[The input Boundary: Start]

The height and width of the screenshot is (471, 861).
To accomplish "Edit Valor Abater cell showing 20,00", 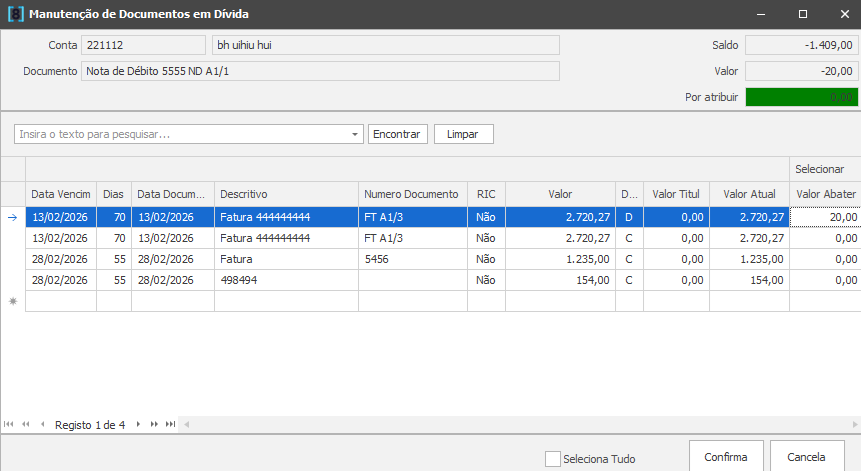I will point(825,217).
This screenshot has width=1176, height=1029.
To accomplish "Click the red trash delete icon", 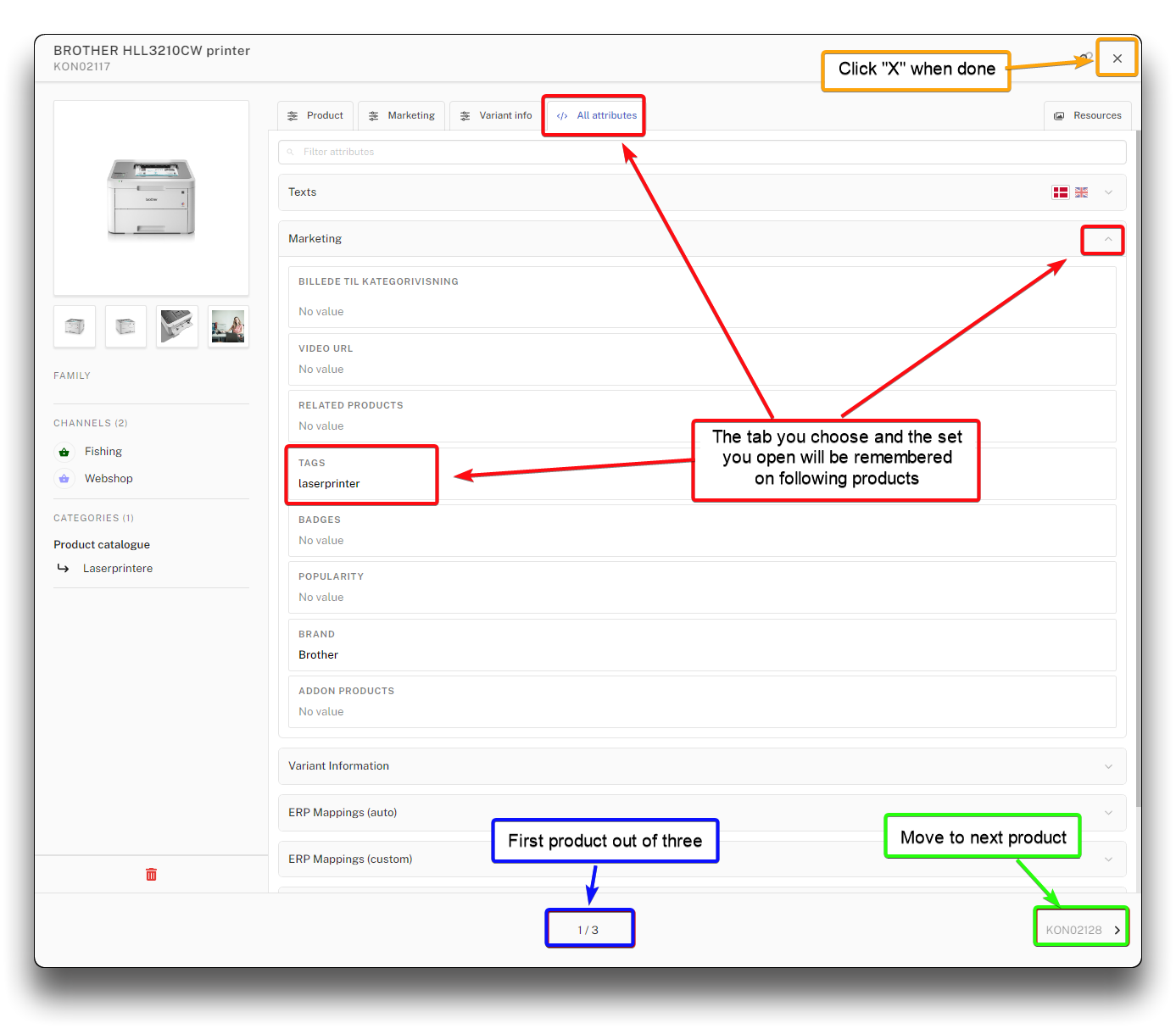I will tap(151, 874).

[The input Boundary: End]
[The input Boundary: Start]

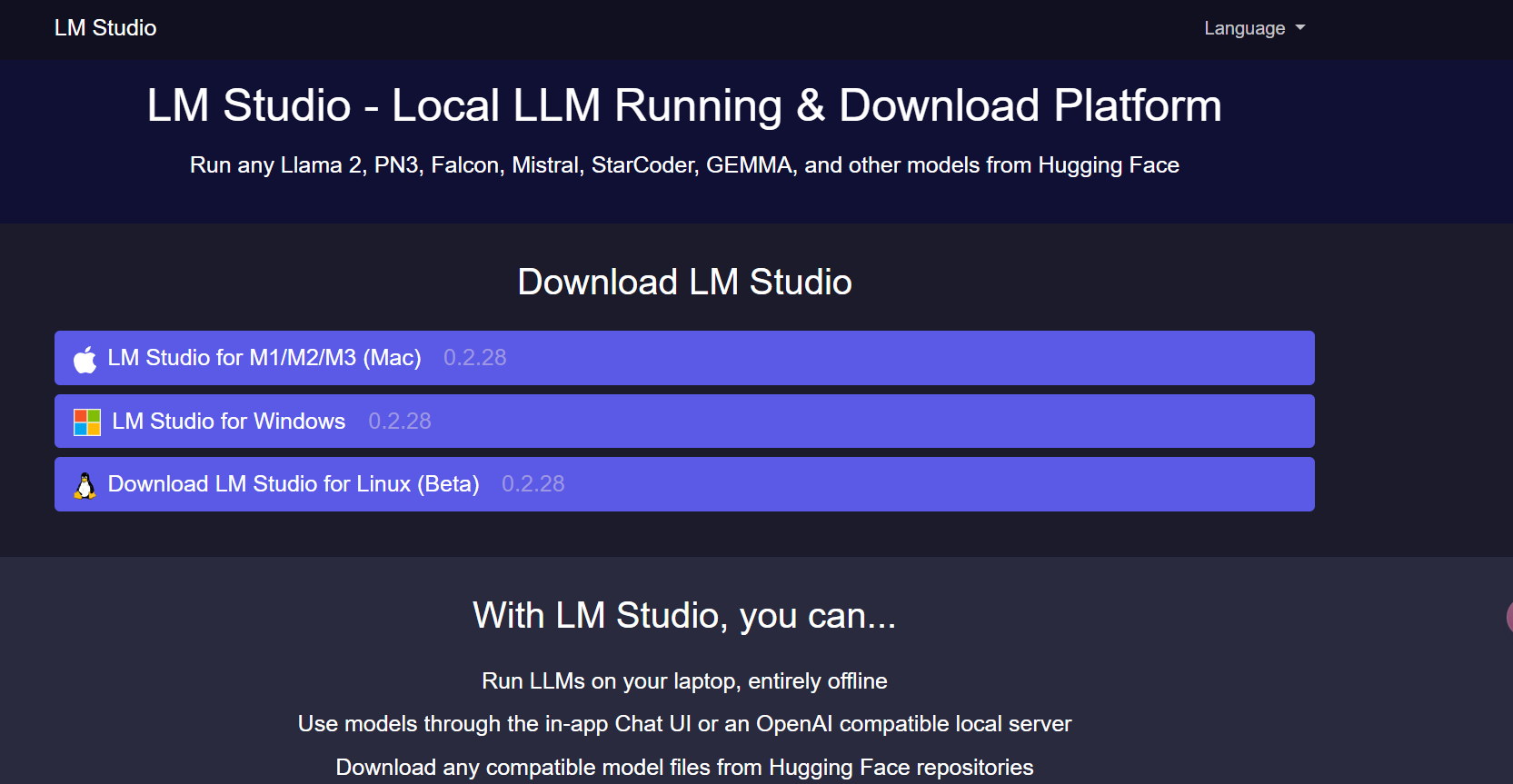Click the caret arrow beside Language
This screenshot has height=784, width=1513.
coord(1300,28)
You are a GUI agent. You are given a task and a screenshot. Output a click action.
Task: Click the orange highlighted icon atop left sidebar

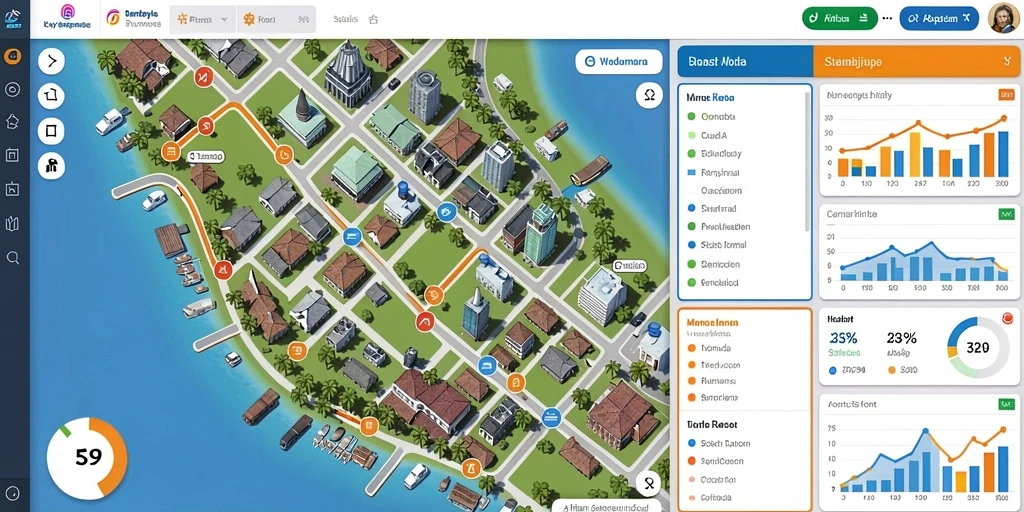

[The input Boundary: End]
[The input Boundary: Start]

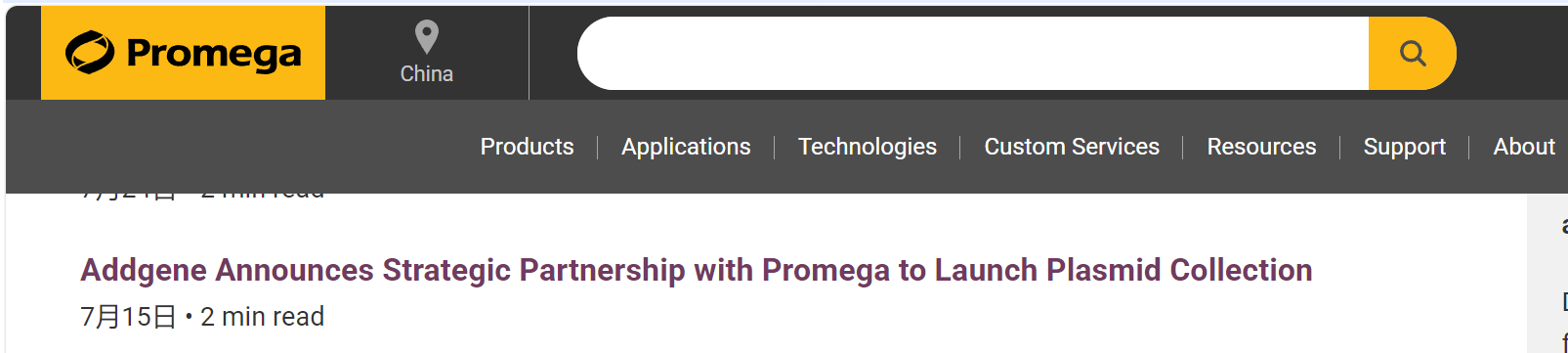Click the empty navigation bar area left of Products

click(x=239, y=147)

[The input Boundary: End]

#### Problem to solve
Find where the line with "You are a GUI" sits in the material above, then copy exactly from it through the line with "Task: Click the". Add no other line.

#### Answer box
You are a GUI agent. You are given a task and a screenshot. Output a click action.
Task: Click the orange highlighted icon atop left sidebar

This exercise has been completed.